• **Problem statement**: Exact wording is required: give all the records again, minus the pictures.

• **Data supplied**:
------------------------------------

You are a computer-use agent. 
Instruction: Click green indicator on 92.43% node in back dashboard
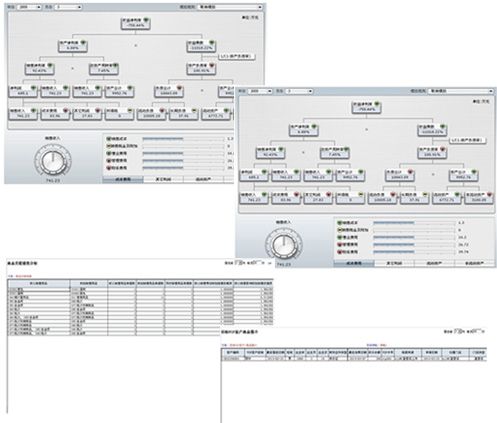click(x=50, y=65)
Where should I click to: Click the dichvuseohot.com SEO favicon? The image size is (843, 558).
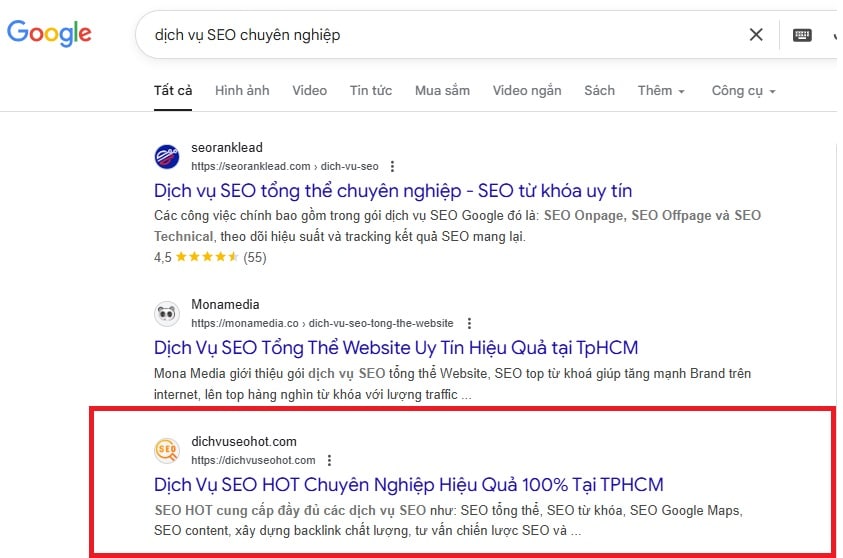tap(167, 451)
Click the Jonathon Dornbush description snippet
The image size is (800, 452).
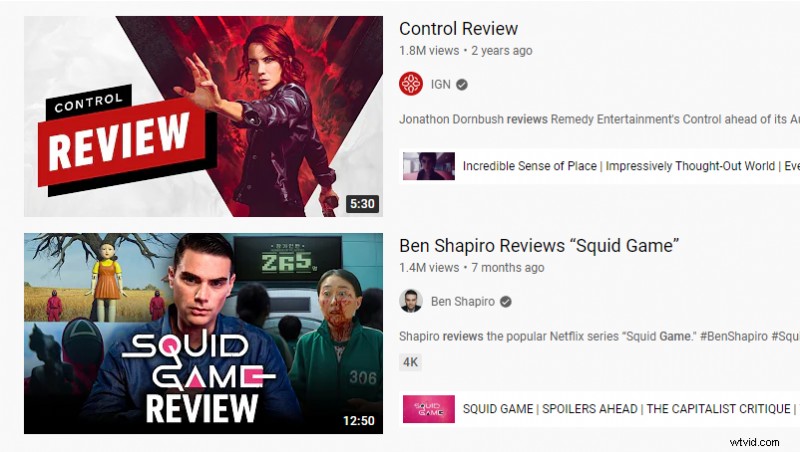(x=599, y=119)
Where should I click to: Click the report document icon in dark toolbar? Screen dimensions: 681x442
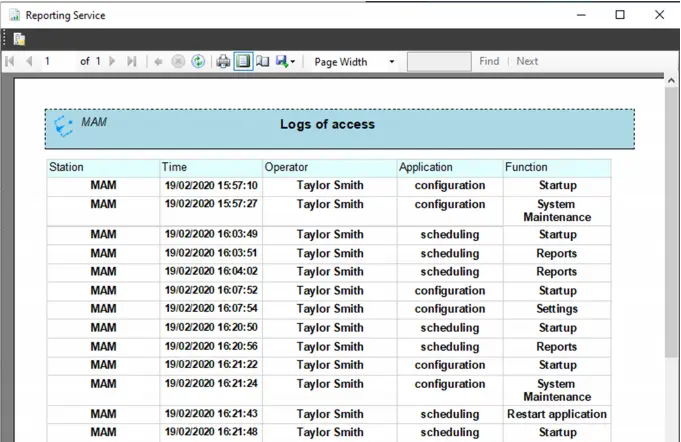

------------------------------------

• **Solved exercise**:
You are a computer-use agent. 
Instruction: Click green indicator on 92.43% node in back dashboard
click(x=50, y=65)
Where should I click to: Click the dichvuseohot.com SEO favicon? The image size is (843, 558).
tap(167, 451)
Click the Jonathon Dornbush description snippet
The image size is (800, 452).
(x=599, y=119)
Where should I click to: Click the report document icon in dark toolbar? Screen dimensions: 681x442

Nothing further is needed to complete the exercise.